Тася улыбнулась. Она бережно взяла цветы, кинув быстрый взгляд на серебряный ярлычок:

— От Бома-анна... Молоденц, Маринка! — и уткнулась лицом в цветы. — В Москву повезу.

— Везите, везите. Красные. В самый раз в Москву такие, — сказал, чуть заикаясь, Девятников, глядя всё так же исподлобья.

Он медленно надорвал пачку сигарет, щелкнул большим пальцем по донышку.

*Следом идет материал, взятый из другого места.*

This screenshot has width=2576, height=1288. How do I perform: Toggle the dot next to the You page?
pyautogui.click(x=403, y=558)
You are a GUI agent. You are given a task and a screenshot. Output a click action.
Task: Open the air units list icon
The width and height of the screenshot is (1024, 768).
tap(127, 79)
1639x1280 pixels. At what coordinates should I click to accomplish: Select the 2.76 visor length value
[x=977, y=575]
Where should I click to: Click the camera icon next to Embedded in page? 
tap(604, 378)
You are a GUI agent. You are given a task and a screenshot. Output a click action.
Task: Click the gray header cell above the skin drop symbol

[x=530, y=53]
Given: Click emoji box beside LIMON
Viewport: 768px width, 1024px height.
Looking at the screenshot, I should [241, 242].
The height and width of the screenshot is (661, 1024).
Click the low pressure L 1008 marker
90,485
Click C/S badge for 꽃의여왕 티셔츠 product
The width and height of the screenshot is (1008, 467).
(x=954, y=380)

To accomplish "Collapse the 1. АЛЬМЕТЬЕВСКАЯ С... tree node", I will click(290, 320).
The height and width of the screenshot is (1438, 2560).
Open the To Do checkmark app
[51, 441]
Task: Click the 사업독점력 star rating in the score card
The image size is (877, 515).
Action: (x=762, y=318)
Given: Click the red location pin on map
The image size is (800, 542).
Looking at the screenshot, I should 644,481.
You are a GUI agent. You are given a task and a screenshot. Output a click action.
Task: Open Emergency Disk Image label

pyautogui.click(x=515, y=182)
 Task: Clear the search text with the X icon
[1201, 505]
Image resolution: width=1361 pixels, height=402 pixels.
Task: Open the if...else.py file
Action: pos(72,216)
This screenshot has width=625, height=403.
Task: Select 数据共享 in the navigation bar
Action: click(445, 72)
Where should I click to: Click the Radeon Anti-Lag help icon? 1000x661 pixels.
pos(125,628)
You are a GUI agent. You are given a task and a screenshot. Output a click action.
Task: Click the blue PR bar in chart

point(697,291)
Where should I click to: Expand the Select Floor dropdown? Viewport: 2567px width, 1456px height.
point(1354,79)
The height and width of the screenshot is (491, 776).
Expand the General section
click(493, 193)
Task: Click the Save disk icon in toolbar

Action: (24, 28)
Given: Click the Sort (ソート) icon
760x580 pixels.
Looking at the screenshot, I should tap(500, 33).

Из туго набитой пачки подскочило вверх несколько штук. Девятников вынул сигарету, помял ее в толстых пальцах и крепко зажал в зубах. Мелькнувшая в уголках губ усмешка не смягчила его нахмуренного лица.

Тася повернулась к нему лицом.

— А думаете, в Москве гвоздик нет? — И, схватившись за сверкающие никелем поручни, она вскочила на подножку вагона. Ее веселые глаза потемнели.

— Тася, да что вы? — сказал Костров. — Степан Гаврилович просто поддразнивает вас.

— А чего дразнить-то? — тыча обгоревшую спичку в коробок, не унимался Степан Гаврилович. — За всякими там коллективизациями да индустриализациями они там, поди, и про цветочки забыли... Делят на пятилеточки жизнь народа... — Девятников всё сильнее заикался.

— Ну и пусть! Пусть на пятилеточки, — сказала Тася уже спокойнее. — Не надо так, по-вашему? То-то вам тут хорошо без пятилеточек. — Тася отвернулась.

На платформе теснились пассажиры, громыхали багажные тележки, носильщики торопливо загружали багаж в вагоны. Никому до нас не было дела.

— Может быть, это хорошо — пятилетки, — сказала я, покраснев. Я вспомнила, Жано мне рассказывал об успешном завершении первой пятилетки и о грандиозных планах второй.

— Ну-ну, дай вам господь, — хмыкнул Девятников.

— И вам. Вам тоже, Степан Гаврилович. — Костров скосился на него. В уголках глаз собрались морщинки.

Я вглядывалась в него. Вот он какой, Костров. Какой у него густой, красивый голос. И как мягко, но твердо он ставит на место Девятникова. Костров — коммунист, а Девятников — бывший белогвардеец. Про Девятникова я знала от Таси.

— Ну, не будем ссориться, Степан Гаврилович, — сказала Тася. Она просительно посмотрела на него. Неловкость сразу исчезла.

Раздался долгий свисток.

Тася опять соскочила с подножки. Всё вдруг засуетилось, забегало. Из вагона посыпали провожающие.